### Records to process
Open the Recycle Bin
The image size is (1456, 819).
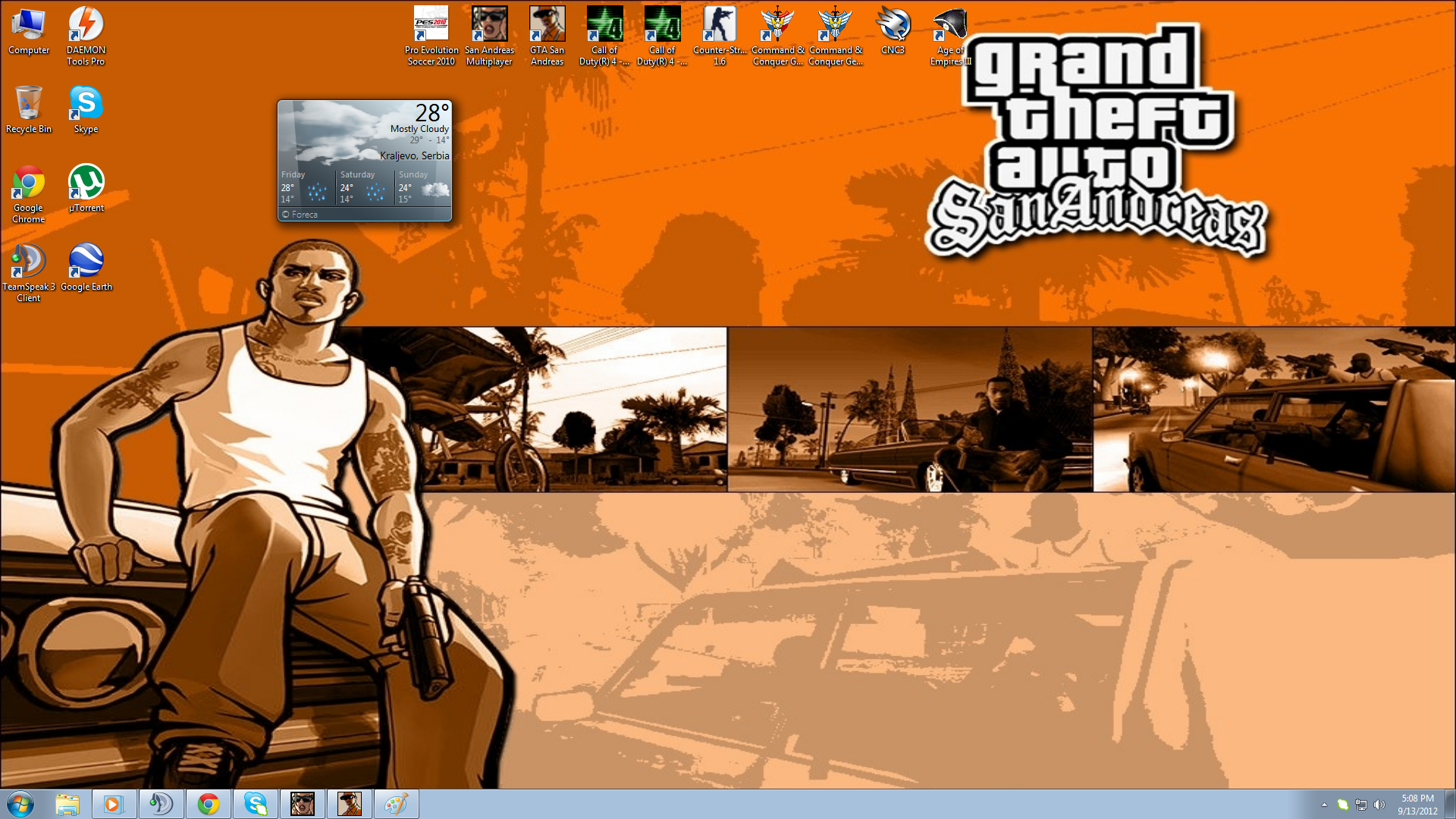28,104
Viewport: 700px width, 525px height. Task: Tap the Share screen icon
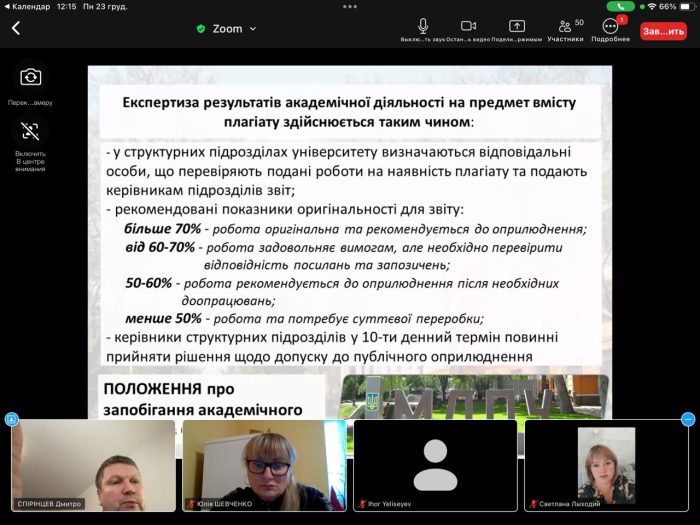tap(517, 29)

### What is asked
Can you rewrite the records starting at the line containing "Viewport: 700px width, 525px" and ending at the end of the records, changing "icon" to "button", leaving everything else the same and omitting the pictures?

### Exercise result
Viewport: 700px width, 525px height. Task: Tap the Share screen button
tap(517, 29)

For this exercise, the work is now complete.